[Supplied passage]:
━━━━━━━━━━━━━━━━━━━━
Hawk's Worried Blues - The first instrument of the blues is the voice. The music comes from the human spirit, and my purpose in stepping out with an a capella song to close the album is to remind folks that, for me, the blues ain't about the guitar, harmonica, sax, etc., it's about the human experience. Lift your voice and sing about it, tell your story, whether or not you have a "good" voice, and you'll feel a whole lot better.
With over 40 years of performing experience, Michael "Hawkeye" Herman exemplifies the range of possibilities in acoustic blues, and personifies versatile musicianship, originality, and compelling artistry as a blues storyteller. His dynamic performances have won him a faithful following, and he leads a very active touring schedule of performances at festivals, concerts, school programs, and workshops. Hawkeye performs a wide variety of traditional blues, ballads, swing, and original tunes, on six-string and twelve-string guitar, and is an adept and exciting practitioner of slide guitar and slide mandolin. His music has been included in video documentaries and in three hit theatrical productions, and his solo CD, Blues Alive!, released in 1998, was greeted by rave reviews and greatly increased the demand for his live performances at major blues and folk festivals. His newest CD, It's All Blues To Me!, was released in May of 2005.
Hawkeye was born in Davenport, IA, on January 11th, 1945. As a teenager, he discovered a broad variety of blues music in late night radio broadcasts from Memphis, Shreveport, Dallas, New Orleans, Little Rock, Chicago, Detroit, and other points beyond the Iowa/Illinois Quad Cities, in the upper Mississippi River Valley area where he was growing up. Hawkeye got his first guitar in 1959, at the age of fourteen, and was performing two years later. Seeking to broaden his musical horizons, he relocated in the San Francisco Bay area in 1968. He sought out, and learned at the feet of many icons of the blues, including: Son House, Brownie McGhee, Bukka White, Mance Lipscomb, Furry Lewis, Lightin' Hopkins, John Jackson, K.C. Douglas, and Sam Chatmon. He became a staple in the Bay Area blues scene as both a solo artist and a back-up guitarist and worked with Charles Brown, Haskell "Cool Papa" Sadler, Sonny Rhodes, Jimmy McCracklin, Buddy Ace, Charles Houf, Little Joe Blue, Boogie Jake, and many others.
━━━━━━━━━━━━━━━━━━━━
[Data entries]:
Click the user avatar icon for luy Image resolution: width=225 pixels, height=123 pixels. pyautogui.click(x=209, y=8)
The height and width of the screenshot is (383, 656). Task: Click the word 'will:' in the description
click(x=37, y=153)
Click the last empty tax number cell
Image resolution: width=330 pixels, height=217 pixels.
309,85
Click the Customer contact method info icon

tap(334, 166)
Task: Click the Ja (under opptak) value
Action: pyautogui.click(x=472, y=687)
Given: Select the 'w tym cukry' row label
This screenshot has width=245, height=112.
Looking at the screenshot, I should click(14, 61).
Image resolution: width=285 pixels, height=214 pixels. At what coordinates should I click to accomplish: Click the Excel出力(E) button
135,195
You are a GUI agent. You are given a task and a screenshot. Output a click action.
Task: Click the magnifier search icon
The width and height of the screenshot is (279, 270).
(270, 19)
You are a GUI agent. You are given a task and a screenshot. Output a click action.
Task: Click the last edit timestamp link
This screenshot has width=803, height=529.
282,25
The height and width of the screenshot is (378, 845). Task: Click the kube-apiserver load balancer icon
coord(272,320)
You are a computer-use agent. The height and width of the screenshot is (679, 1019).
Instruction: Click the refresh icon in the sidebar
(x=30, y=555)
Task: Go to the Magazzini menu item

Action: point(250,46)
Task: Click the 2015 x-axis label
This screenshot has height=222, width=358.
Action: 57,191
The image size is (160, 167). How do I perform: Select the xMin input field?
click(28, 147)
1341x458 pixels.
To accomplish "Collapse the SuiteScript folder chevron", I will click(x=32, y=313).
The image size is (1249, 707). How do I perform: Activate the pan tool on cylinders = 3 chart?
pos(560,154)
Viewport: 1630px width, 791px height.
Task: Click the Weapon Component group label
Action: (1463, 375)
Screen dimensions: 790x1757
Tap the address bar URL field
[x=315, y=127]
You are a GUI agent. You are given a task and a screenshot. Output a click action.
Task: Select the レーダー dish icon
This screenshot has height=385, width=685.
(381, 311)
━━━━━━━━━━━━━━━━━━━━
[Problems and tasks]:
1: Write out the part of the Hawkeye Herman biography between "Hawk's Worried Blues" and "whole lot better.", inclusive.
2: Can you continue the Hawkeye Herman biography past its final sentence?

[Answers provided]:
1:
Hawk's Worried Blues - The first instrument of the blues is the voice. The music comes from the human spirit, and my purpose in stepping out with an a capella song to close the album is to remind folks that, for me, the blues ain't about the guitar, harmonica, sax, etc., it's about the human experience. Lift your voice and sing about it, tell your story, whether or not you have a "good" voice, and you'll feel a whole lot better.

2:
Hawkeye began touring outside of California in 1984, and has performed at blues and folk festivals, and in concert, across the US/Canada and Europe. His dynamic performances have won him a faithful following and he leads a very active touring schedule. Hawkeye performs a wide variety of traditional blues, ballads, swing, and original tunes, on six-string and twelve-string guitar, and is an adept and exciting practitioner of slide guitar and slide mandolin. His 1989 album, Everyday Living, featuring Charles Brown and Cool Papa, received much critical acclaim. His song, The Great Flood of &lsquo93, has been used on the sound-tracks of two video documentaries on that Midwest disaster, and has been included in a compact disc anthology of singer/songwriters produced by the New York based music magazine, Fast Folk.
As a music educator, Hawkeye has taken his love of blues music to students of all ages, from pre-school to university campuses through his enthusiastically received "Blues in the Schools" programs, which he initiated in 1980. He has taught guitar for over 25 years, and has presented blues and slide guitar instructional workshops at major folk and blues festivals as a part of his frequent concert touring schedule. In May of 1998, Hawkeye received the "Keeping the Blues Alive" Award for achievement in education from the Blues Foundation in Memphis. The award was the result of many years of blues educational programs he has done for students of all ages. He began this effort long before most blues support organizations and blues festivals even existed. Hawkeye has helped to initiate in-school educational programs for many blues societies and has single-handedly introduced blues music workshops to major festivals. He is the co-founder of the Rogue Valley Blues Festival in his home area of Southern Oregon.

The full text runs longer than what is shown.